» WHAT TO PRODUCE: Could you copy exactly the lines from the one containing "Viewport: 578px width, 632px" through the last line of the records, leaving out every picture?

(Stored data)

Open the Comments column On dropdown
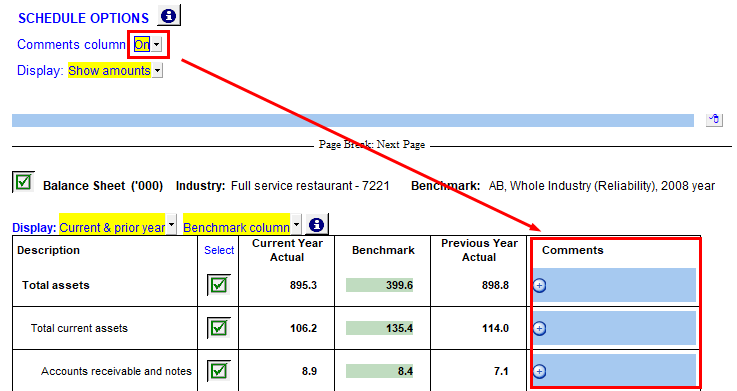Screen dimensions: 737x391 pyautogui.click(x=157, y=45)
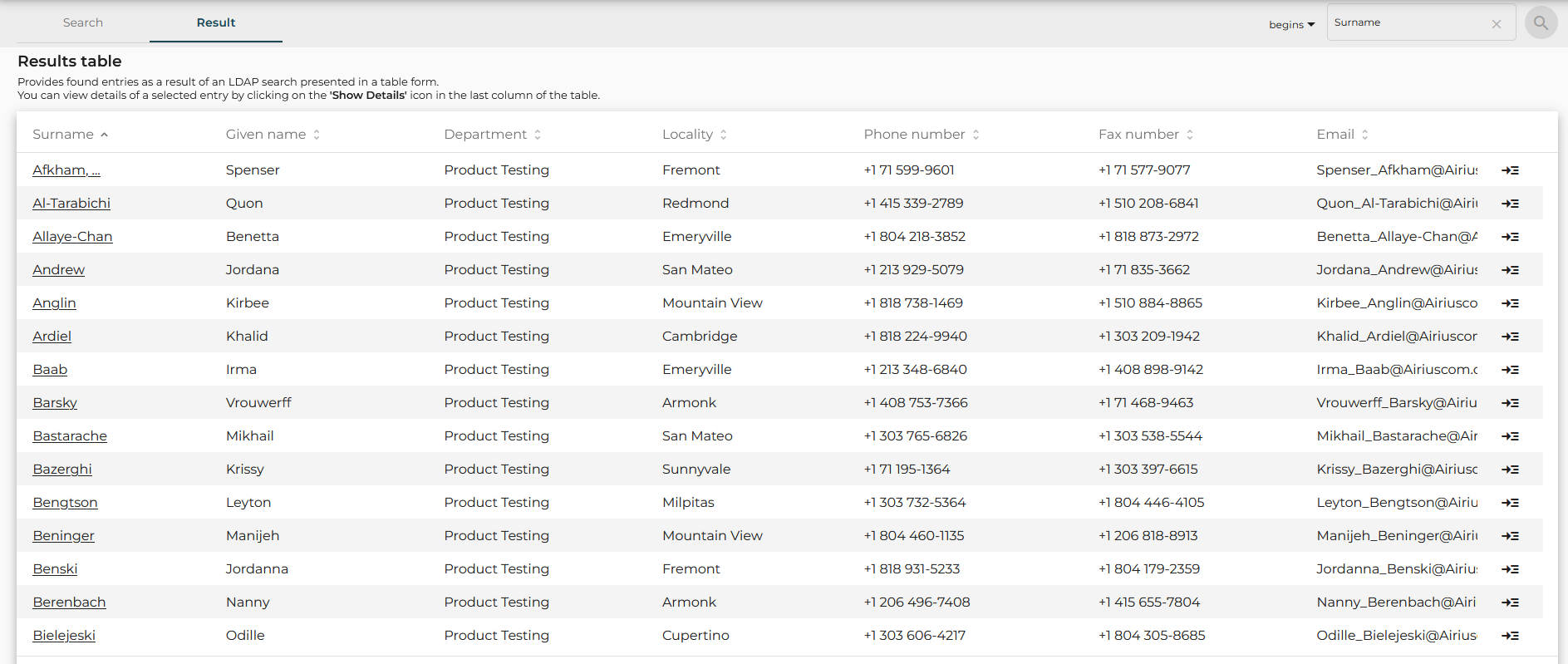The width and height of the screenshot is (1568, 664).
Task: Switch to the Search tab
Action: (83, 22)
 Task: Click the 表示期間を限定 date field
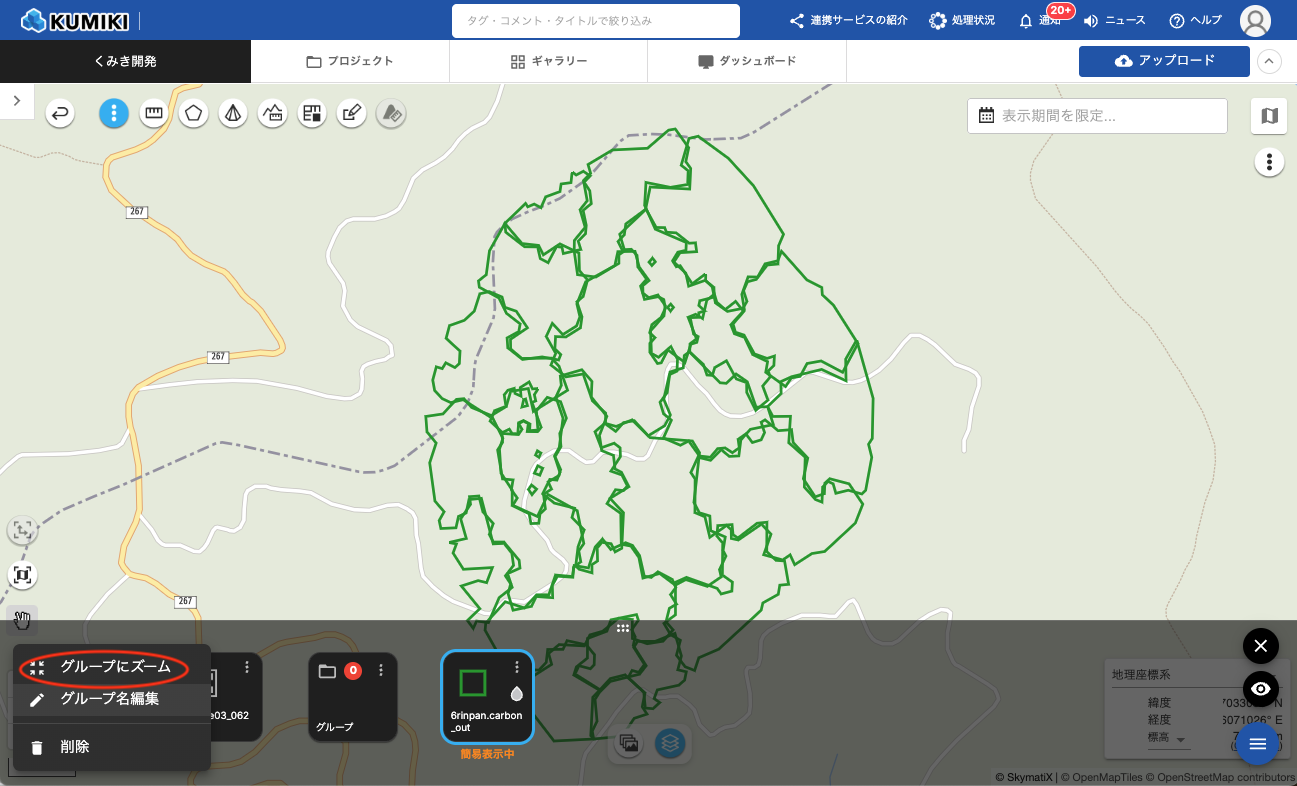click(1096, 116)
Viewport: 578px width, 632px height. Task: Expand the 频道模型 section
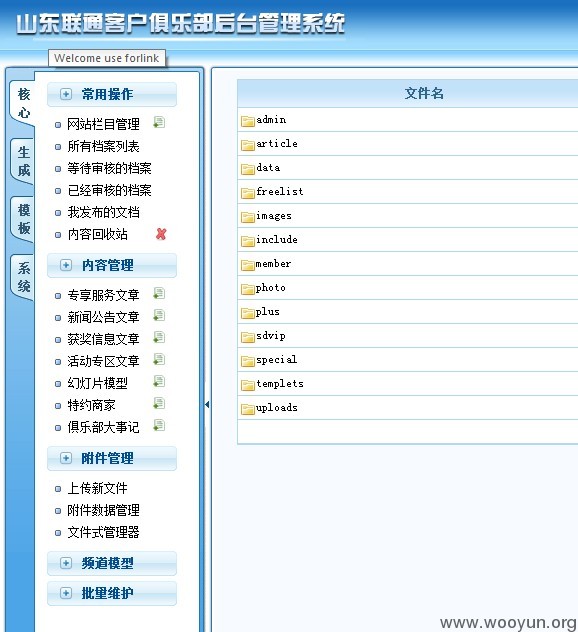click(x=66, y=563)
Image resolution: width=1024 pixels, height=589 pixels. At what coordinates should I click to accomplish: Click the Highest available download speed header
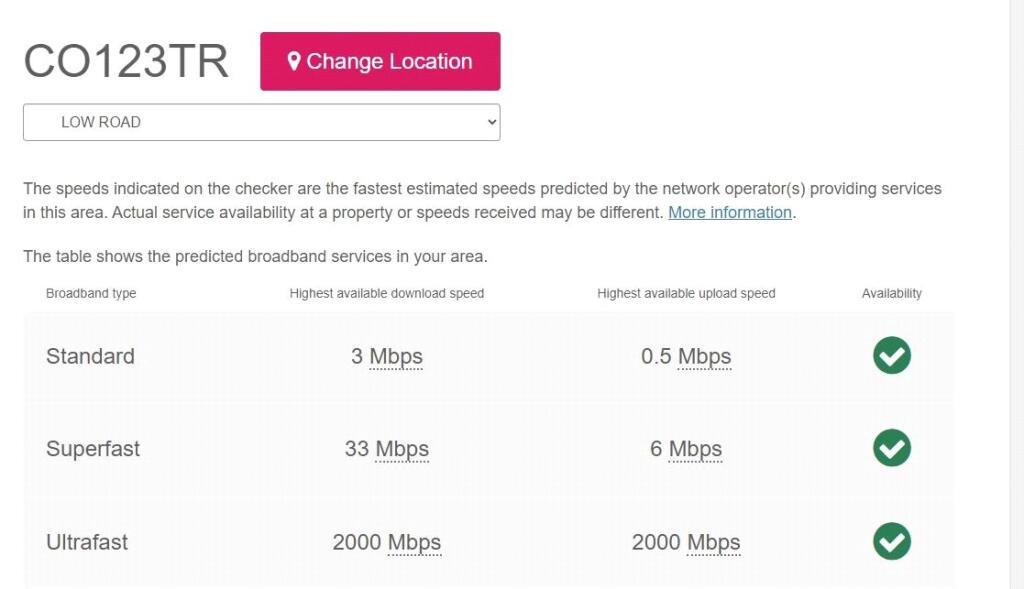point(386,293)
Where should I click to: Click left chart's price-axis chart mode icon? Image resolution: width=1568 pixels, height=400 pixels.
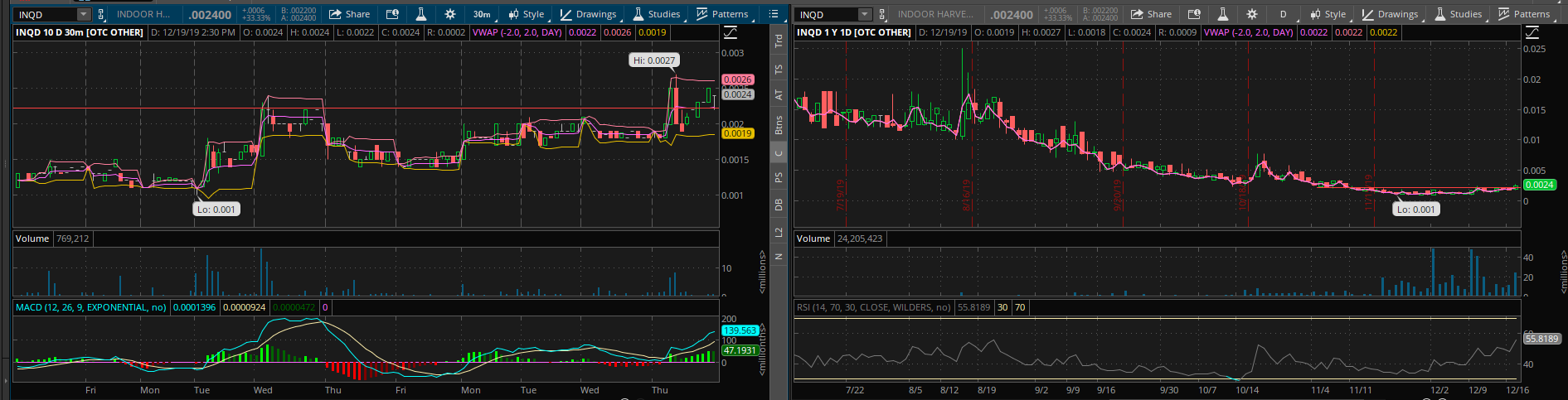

» ANSWER TO THIS PROBLEM:
Viewport: 578px width, 632px height. Task: Expand the 频道模型 section
click(x=66, y=563)
Image resolution: width=1024 pixels, height=589 pixels. At what coordinates should I click to accomplish: Click the Highest available download speed header
point(386,293)
Where should I click to: Click left chart's price-axis chart mode icon? Image resolution: width=1568 pixels, height=400 pixels.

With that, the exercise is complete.